* **MATERIAL FOR THIS TASK**:
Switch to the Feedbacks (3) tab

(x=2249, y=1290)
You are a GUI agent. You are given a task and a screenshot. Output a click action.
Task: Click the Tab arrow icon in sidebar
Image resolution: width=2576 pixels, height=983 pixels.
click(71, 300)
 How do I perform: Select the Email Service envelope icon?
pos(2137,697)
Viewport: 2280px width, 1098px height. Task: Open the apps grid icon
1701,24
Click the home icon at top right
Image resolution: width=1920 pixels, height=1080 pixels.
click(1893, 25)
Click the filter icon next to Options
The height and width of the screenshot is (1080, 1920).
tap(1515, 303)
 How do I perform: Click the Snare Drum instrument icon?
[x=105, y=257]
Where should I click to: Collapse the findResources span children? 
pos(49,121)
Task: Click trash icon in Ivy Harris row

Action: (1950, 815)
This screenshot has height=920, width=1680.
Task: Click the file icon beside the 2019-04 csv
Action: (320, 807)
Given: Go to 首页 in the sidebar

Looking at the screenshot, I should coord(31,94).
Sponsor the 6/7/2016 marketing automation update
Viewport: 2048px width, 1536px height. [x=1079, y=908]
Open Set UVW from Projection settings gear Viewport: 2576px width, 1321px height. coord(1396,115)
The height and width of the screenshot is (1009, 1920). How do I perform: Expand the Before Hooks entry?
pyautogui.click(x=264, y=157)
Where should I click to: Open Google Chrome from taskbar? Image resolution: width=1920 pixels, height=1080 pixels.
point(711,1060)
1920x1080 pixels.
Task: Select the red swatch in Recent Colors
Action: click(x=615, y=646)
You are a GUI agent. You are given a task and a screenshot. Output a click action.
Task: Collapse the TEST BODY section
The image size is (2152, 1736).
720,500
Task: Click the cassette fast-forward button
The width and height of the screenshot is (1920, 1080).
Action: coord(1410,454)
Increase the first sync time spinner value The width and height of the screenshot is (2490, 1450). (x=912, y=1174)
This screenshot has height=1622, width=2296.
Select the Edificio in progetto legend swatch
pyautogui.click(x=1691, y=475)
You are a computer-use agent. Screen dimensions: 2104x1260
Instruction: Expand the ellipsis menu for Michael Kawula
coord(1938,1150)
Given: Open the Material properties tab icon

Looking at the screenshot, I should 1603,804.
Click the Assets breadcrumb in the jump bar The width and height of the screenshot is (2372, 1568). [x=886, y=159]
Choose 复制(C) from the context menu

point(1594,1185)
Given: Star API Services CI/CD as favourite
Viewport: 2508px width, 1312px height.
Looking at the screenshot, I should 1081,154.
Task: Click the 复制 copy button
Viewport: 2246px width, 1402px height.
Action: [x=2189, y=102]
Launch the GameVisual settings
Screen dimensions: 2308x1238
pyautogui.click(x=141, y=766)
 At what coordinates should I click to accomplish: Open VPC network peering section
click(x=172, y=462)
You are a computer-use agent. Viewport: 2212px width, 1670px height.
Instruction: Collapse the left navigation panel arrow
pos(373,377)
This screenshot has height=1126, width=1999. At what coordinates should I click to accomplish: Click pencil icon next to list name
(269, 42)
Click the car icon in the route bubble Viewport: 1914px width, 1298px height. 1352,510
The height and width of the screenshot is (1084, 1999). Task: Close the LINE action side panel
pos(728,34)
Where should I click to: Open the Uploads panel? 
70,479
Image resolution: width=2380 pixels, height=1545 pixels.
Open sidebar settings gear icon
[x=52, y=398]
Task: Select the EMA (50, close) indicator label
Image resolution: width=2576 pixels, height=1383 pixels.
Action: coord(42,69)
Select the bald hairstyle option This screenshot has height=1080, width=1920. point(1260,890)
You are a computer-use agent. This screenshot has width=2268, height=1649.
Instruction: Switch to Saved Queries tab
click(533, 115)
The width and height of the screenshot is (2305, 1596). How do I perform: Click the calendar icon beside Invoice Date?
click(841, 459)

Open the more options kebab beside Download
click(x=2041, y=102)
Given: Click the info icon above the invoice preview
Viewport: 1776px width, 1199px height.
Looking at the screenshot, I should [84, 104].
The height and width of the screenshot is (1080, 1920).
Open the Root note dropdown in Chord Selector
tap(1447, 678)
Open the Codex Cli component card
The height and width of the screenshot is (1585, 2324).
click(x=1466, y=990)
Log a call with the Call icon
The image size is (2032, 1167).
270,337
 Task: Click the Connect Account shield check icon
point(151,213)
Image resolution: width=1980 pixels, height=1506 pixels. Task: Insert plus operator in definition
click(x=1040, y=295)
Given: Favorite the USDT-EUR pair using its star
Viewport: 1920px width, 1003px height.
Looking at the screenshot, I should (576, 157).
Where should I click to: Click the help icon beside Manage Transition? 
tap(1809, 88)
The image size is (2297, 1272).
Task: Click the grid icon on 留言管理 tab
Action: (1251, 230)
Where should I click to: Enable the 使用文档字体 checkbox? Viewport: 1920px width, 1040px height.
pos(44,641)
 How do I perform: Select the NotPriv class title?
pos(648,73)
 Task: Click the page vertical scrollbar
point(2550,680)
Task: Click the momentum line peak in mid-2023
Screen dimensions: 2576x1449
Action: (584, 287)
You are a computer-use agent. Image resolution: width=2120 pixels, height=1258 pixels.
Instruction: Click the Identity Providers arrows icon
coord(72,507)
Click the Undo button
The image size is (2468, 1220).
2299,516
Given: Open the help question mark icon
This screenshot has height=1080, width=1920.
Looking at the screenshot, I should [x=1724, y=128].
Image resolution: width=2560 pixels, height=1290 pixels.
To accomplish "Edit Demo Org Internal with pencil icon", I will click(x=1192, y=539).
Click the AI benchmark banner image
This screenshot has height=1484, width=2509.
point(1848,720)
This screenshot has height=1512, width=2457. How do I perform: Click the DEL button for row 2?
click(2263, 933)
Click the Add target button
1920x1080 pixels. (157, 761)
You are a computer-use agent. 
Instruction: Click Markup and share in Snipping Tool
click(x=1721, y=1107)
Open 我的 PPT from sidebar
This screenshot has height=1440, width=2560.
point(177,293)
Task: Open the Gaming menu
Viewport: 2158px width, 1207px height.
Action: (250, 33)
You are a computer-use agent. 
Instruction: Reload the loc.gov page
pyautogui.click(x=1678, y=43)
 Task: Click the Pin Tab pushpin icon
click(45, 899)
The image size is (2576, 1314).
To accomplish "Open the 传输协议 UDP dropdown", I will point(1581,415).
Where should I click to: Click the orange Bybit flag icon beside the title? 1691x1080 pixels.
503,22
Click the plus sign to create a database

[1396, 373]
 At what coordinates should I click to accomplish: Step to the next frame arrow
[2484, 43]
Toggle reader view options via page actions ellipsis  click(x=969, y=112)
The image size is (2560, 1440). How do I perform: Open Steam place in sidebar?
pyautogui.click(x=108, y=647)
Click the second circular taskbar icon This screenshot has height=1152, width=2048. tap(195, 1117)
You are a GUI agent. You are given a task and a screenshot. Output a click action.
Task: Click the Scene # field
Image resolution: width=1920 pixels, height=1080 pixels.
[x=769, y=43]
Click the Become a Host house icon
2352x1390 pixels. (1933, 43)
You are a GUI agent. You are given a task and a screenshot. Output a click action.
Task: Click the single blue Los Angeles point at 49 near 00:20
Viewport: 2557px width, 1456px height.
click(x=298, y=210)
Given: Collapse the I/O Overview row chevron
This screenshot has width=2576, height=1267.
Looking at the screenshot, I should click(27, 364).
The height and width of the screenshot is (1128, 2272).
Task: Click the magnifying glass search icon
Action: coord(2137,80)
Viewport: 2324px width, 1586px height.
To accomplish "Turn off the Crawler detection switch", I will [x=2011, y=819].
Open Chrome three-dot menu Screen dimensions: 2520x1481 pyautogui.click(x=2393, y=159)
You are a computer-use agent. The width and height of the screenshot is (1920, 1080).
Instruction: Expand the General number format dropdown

* **TO DO**:
Reproduce the full block of data exactly, omitting nothing.

* **YOUR SOLUTION**:
Switch to the Feedbacks (3) tab

(x=2249, y=1290)
You are a GUI agent. You are given a task and a screenshot. Output a click action.
Task: Click the Tab arrow icon in sidebar
Image resolution: width=2576 pixels, height=983 pixels.
click(71, 300)
 How do I perform: Select the Email Service envelope icon?
pos(2137,697)
Viewport: 2280px width, 1098px height. Task: Open the apps grid icon
1701,24
Click the home icon at top right
Image resolution: width=1920 pixels, height=1080 pixels.
click(1893, 25)
Click the filter icon next to Options
The height and width of the screenshot is (1080, 1920).
tap(1515, 303)
 How do I perform: Click the Snare Drum instrument icon?
[x=105, y=257]
Where should I click to: Collapse the findResources span children? 
pos(49,121)
Task: Click trash icon in Ivy Harris row

Action: (1950, 815)
This screenshot has height=920, width=1680.
Task: Click the file icon beside the 2019-04 csv
Action: (320, 807)
Given: Go to 首页 in the sidebar

Looking at the screenshot, I should coord(31,94).
Sponsor the 6/7/2016 marketing automation update
Viewport: 2048px width, 1536px height. [x=1079, y=908]
Open Set UVW from Projection settings gear Viewport: 2576px width, 1321px height. coord(1396,115)
The height and width of the screenshot is (1009, 1920). How do I perform: Expand the Before Hooks entry?
pyautogui.click(x=264, y=157)
Where should I click to: Open Google Chrome from taskbar? Image resolution: width=1920 pixels, height=1080 pixels.
point(711,1060)
1920x1080 pixels.
Task: Select the red swatch in Recent Colors
Action: click(x=615, y=646)
You are a GUI agent. You are given a task and a screenshot. Output a click action.
Task: Collapse the TEST BODY section
The image size is (2152, 1736).
720,500
Task: Click the cassette fast-forward button
The width and height of the screenshot is (1920, 1080).
Action: coord(1410,454)
Increase the first sync time spinner value The width and height of the screenshot is (2490, 1450). (x=912, y=1174)
This screenshot has height=1622, width=2296.
Select the Edificio in progetto legend swatch
pyautogui.click(x=1691, y=475)
You are a computer-use agent. Screen dimensions: 2104x1260
Instruction: Expand the ellipsis menu for Michael Kawula
coord(1938,1150)
Given: Open the Material properties tab icon

Looking at the screenshot, I should 1603,804.
Click the Assets breadcrumb in the jump bar The width and height of the screenshot is (2372, 1568). [x=886, y=159]
Choose 复制(C) from the context menu

point(1594,1185)
Given: Star API Services CI/CD as favourite
Viewport: 2508px width, 1312px height.
Looking at the screenshot, I should 1081,154.
Task: Click the 复制 copy button
Viewport: 2246px width, 1402px height.
Action: [x=2189, y=102]
Launch the GameVisual settings
Screen dimensions: 2308x1238
pyautogui.click(x=141, y=766)
 At what coordinates should I click to accomplish: Open VPC network peering section
click(x=172, y=462)
You are a computer-use agent. Viewport: 2212px width, 1670px height.
Instruction: Collapse the left navigation panel arrow
pos(373,377)
This screenshot has height=1126, width=1999. At what coordinates should I click to accomplish: Click pencil icon next to list name
(269, 42)
Click the car icon in the route bubble Viewport: 1914px width, 1298px height. 1352,510
The height and width of the screenshot is (1084, 1999). Task: Close the LINE action side panel
pos(728,34)
Where should I click to: Open the Uploads panel? 
70,479
Image resolution: width=2380 pixels, height=1545 pixels.
Open sidebar settings gear icon
[x=52, y=398]
Task: Select the EMA (50, close) indicator label
Image resolution: width=2576 pixels, height=1383 pixels.
Action: coord(42,69)
Select the bald hairstyle option This screenshot has height=1080, width=1920. point(1260,890)
You are a computer-use agent. This screenshot has width=2268, height=1649.
Instruction: Switch to Saved Queries tab
click(533, 115)
The width and height of the screenshot is (2305, 1596). How do I perform: Click the calendar icon beside Invoice Date?
click(841, 459)

Open the more options kebab beside Download
click(x=2041, y=102)
Given: Click the info icon above the invoice preview
Viewport: 1776px width, 1199px height.
Looking at the screenshot, I should [84, 104].
The height and width of the screenshot is (1080, 1920).
Open the Root note dropdown in Chord Selector
tap(1447, 678)
Open the Codex Cli component card
The height and width of the screenshot is (1585, 2324).
click(x=1466, y=990)
Log a call with the Call icon
The image size is (2032, 1167).
270,337
 Task: Click the Connect Account shield check icon
point(151,213)
Image resolution: width=1980 pixels, height=1506 pixels. Task: Insert plus operator in definition
click(x=1040, y=295)
Given: Favorite the USDT-EUR pair using its star
Viewport: 1920px width, 1003px height.
Looking at the screenshot, I should (576, 157).
Where should I click to: Click the help icon beside Manage Transition? 
tap(1809, 88)
The image size is (2297, 1272).
Task: Click the grid icon on 留言管理 tab
Action: (1251, 230)
Where should I click to: Enable the 使用文档字体 checkbox? Viewport: 1920px width, 1040px height.
pos(44,641)
 How do I perform: Select the NotPriv class title?
pos(648,73)
 Task: Click the page vertical scrollbar
point(2550,680)
Task: Click the momentum line peak in mid-2023
Screen dimensions: 2576x1449
Action: (584, 287)
You are a computer-use agent. Image resolution: width=2120 pixels, height=1258 pixels.
Instruction: Click the Identity Providers arrows icon
coord(72,507)
Click the Undo button
The image size is (2468, 1220).
2299,516
Given: Open the help question mark icon
This screenshot has height=1080, width=1920.
Looking at the screenshot, I should [x=1724, y=128].
Image resolution: width=2560 pixels, height=1290 pixels.
To accomplish "Edit Demo Org Internal with pencil icon", I will click(x=1192, y=539).
Click the AI benchmark banner image
This screenshot has height=1484, width=2509.
point(1848,720)
This screenshot has height=1512, width=2457. How do I perform: Click the DEL button for row 2?
click(2263, 933)
Click the Add target button
1920x1080 pixels. (157, 761)
You are a computer-use agent. 
Instruction: Click Markup and share in Snipping Tool
click(x=1721, y=1107)
Open 我的 PPT from sidebar
This screenshot has height=1440, width=2560.
point(177,293)
Task: Open the Gaming menu
Viewport: 2158px width, 1207px height.
Action: (250, 33)
You are a computer-use agent. 
Instruction: Reload the loc.gov page
pyautogui.click(x=1678, y=43)
 Task: Click the Pin Tab pushpin icon
click(45, 899)
The image size is (2576, 1314).
To accomplish "Open the 传输协议 UDP dropdown", I will point(1581,415).
Where should I click to: Click the orange Bybit flag icon beside the title? 1691x1080 pixels.
503,22
Click the plus sign to create a database

[1396, 373]
 At what coordinates should I click to accomplish: Step to the next frame arrow
[2484, 43]
Toggle reader view options via page actions ellipsis  click(x=969, y=112)
The image size is (2560, 1440). How do I perform: Open Steam place in sidebar?
pyautogui.click(x=108, y=647)
Click the second circular taskbar icon This screenshot has height=1152, width=2048. tap(195, 1117)
You are a GUI agent. You are given a task and a screenshot. Output a click action.
Task: Click the Scene # field
Image resolution: width=1920 pixels, height=1080 pixels.
[x=769, y=43]
Click the Become a Host house icon
2352x1390 pixels. (1933, 43)
You are a GUI agent. You are given a task and a screenshot. Output a click action.
Task: Click the single blue Los Angeles point at 49 near 00:20
Viewport: 2557px width, 1456px height.
click(x=298, y=210)
Given: Collapse the I/O Overview row chevron
This screenshot has width=2576, height=1267.
Looking at the screenshot, I should click(27, 364).
The height and width of the screenshot is (1128, 2272).
Task: Click the magnifying glass search icon
Action: coord(2137,80)
Viewport: 2324px width, 1586px height.
To accomplish "Turn off the Crawler detection switch", I will [x=2011, y=819].
Open Chrome three-dot menu Screen dimensions: 2520x1481 pyautogui.click(x=2393, y=159)
You are a computer-use agent. The width and height of the screenshot is (1920, 1080).
Instruction: Expand the General number format dropdown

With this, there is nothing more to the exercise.